▸ Actions to take
(a) Translate this sentence from the Kruskal-Wallis follow-up page into Spanish: "What you shouldn't do is shop around for a test whose results you like best."
(b) Extend the Kruskal-Wallis follow-up page with the text that would come after its final sentence.

▸ Document text
(begin)
Follow-up Tests to Kruskal-Wallis

If the Kruskal-Wallis Test shows a significant difference between the groups, then pairwise comparisons or contrasts can be used to pinpoint the difference(s) as described following a single factor ANOVA. It is important to reduce familywise Type I error.

For more information about these follow-up tests and how to perform them in Excel, click on any of the following links:

References

NCSS (2012) One-way analysis of variance
https://www.ncss.com/wp-content/themes/ncss/pdf/Procedures/NCSS/One-Way_Analysis_of_Variance.pdf

Hollander, M., Wolfe, D. A. (1999) Nonparametric statistical methods, 2nd ed. Wiley

62 thoughts on “Follow-up Tests to Kruskal-Wallis”

  1. Hello Charles,
    Is it incorrect to use post hoc ANOVA tests like Tukey Kramer if I am running Kruskal Wallis?
    What is the equivalent of Nemenyi and Dunn’s test in SPSS if I have to refer to it?

    Reply
    • Sujatha,
      It is probably ok if the assumptions are met, but there is no need to use the standard ANOVA post-hoc tests since there are perfectly good KW post-hoc tests. What you shouldn’t do is shop around for a test whose results you like best. The KW post-hoc equivalent of Tukey-Kramer is Nemenyi.
      I don’t use SPSS and so I don’t know what names they use, although I would be surprised if the names were different.
      Charles

      Reply
  2. I have ran a Kruskal Wallis test and I am using Kruskal Wallice 1-way ANOVA pairwise comparisons. Do i report significance or adjusted significance (Bonferroni correction)?
    And what is the most appropriate way to present in a graph? box plot or means and standard error? or even a table?

    Reply
    • Hello Charlie,
      Report adjusted significance.
      Re what to graph, this depends on what you want to accomplish. What is your objective with this graph?
      Charles

      Reply
  3. Hi! Thank you very much for the RealStats Analysis Tool! It helped me so much ^^ I have a question tho: My experimental dosages have significant differences with both positive and negative control, and I’am at loss at what to do. Can you please help me? I used Kruskal-Wallis, and then Pairwise MW for the post hoc. Thank you!!

    Reply
    • Hi Eyna,
      It seems like you have conducted the tests and so I don’t know what you are asking when you say “I’m at a loss at what to do”.
      Without more information, I don’t know whether Kruskal-Wallis was the best test to use. It is very likely that there were better options than piarwise MW for the post-hoc since this doesn’t control for experimentwise error.
      Charles

      Reply
  4. Charles,
    I have a question regarding the df of 480 specified in Example 1 of the Nemenyi test output. Can you please explain how this df has been obtained?
(end)
▸ Dataset extract
(begin)
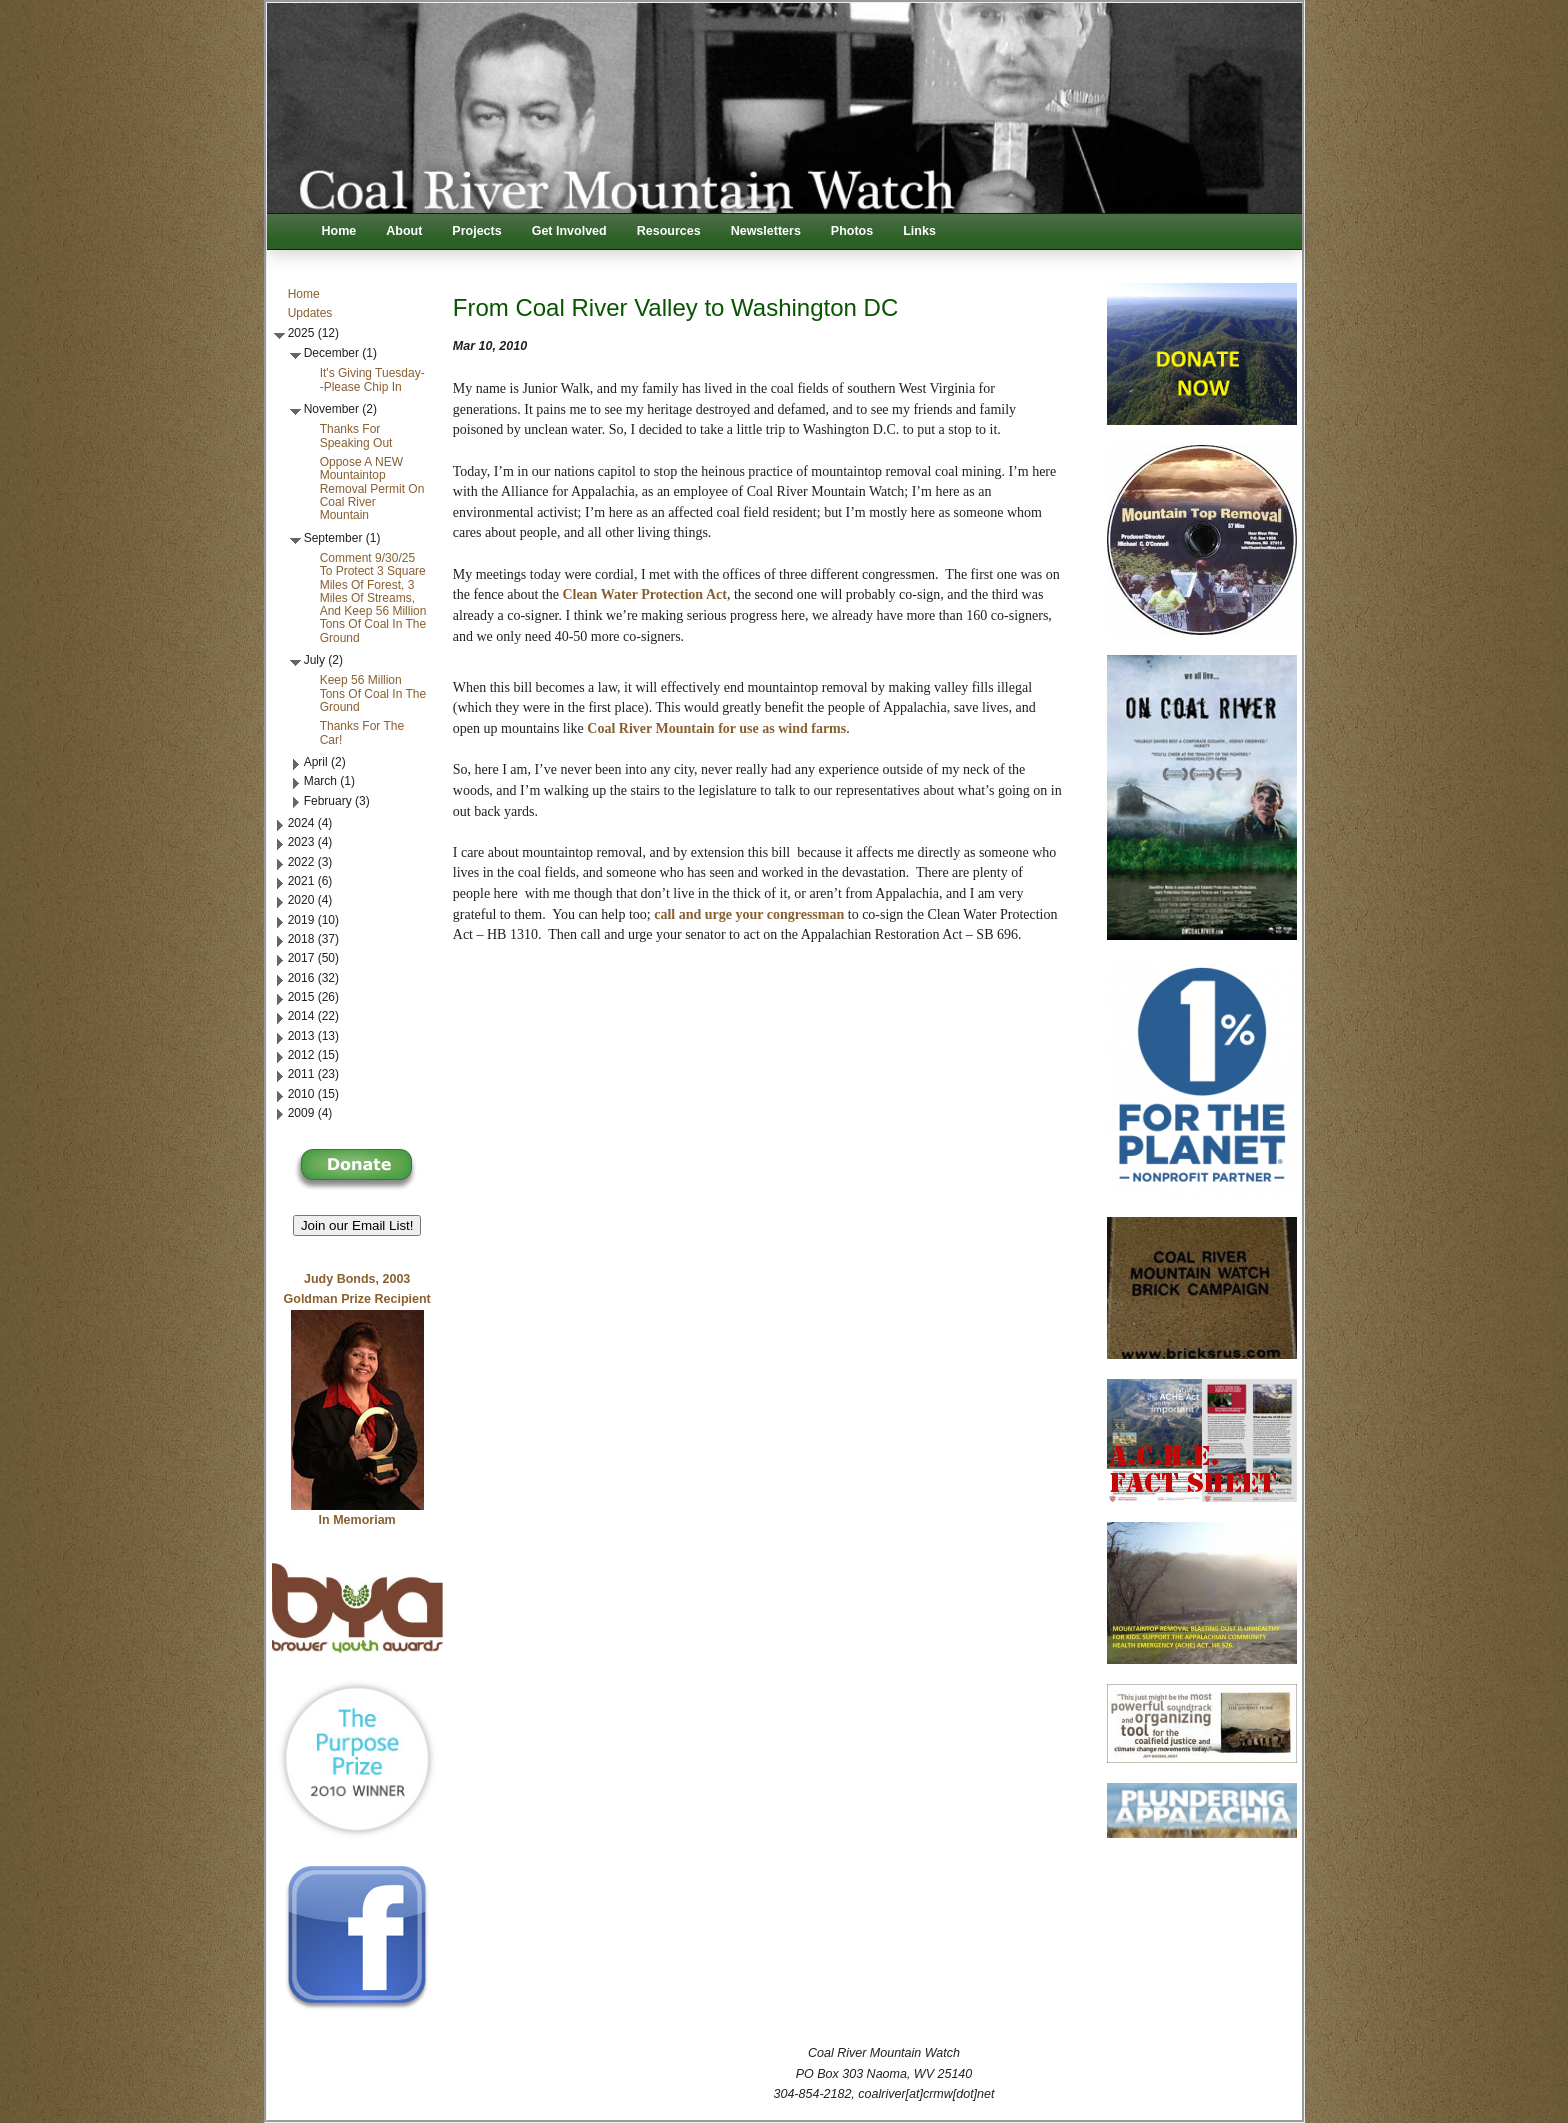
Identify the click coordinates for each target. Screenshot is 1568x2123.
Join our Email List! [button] (357, 1225)
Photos (852, 231)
(end)
▸ Expected answers
(a) Lo que no debe hacer es buscar entre distintas pruebas aquella cuyos resultados le gusten más.

(b)
    Thanks,
    -Sun

    Reply
  5. Hi Charles, I’ve been really enjoying RealStat. I’ve performed a Kruskal-Wallis on a set of 16 treatments (lack of normality and very heterogenous variances). When trying to perform a Mann-Whitney post KW I couldn’t find Mann-Whiney among the “Kruskal-Wallis follow-uo options”. The only options available were “Contrasts”, “Nemenyi”, “Dunn”, “Steel”, and “Schaich-Hamerle”.

    Thanks.

    Kind regards.

    Reply
    • Carlos,
      In the latest version of Real Statistics (Rel 5.9) you should also finf the Pairwise MW and Pairwise MW Exact options. These perform the Mann-Whitney tests. If you enter the formula =VER(), you will se which release you have.
      Charles

      Reply
  6. Hello Charles!
    Thank you for such a useful program and especially for your explanations and examples. I realize what a colossal work this is!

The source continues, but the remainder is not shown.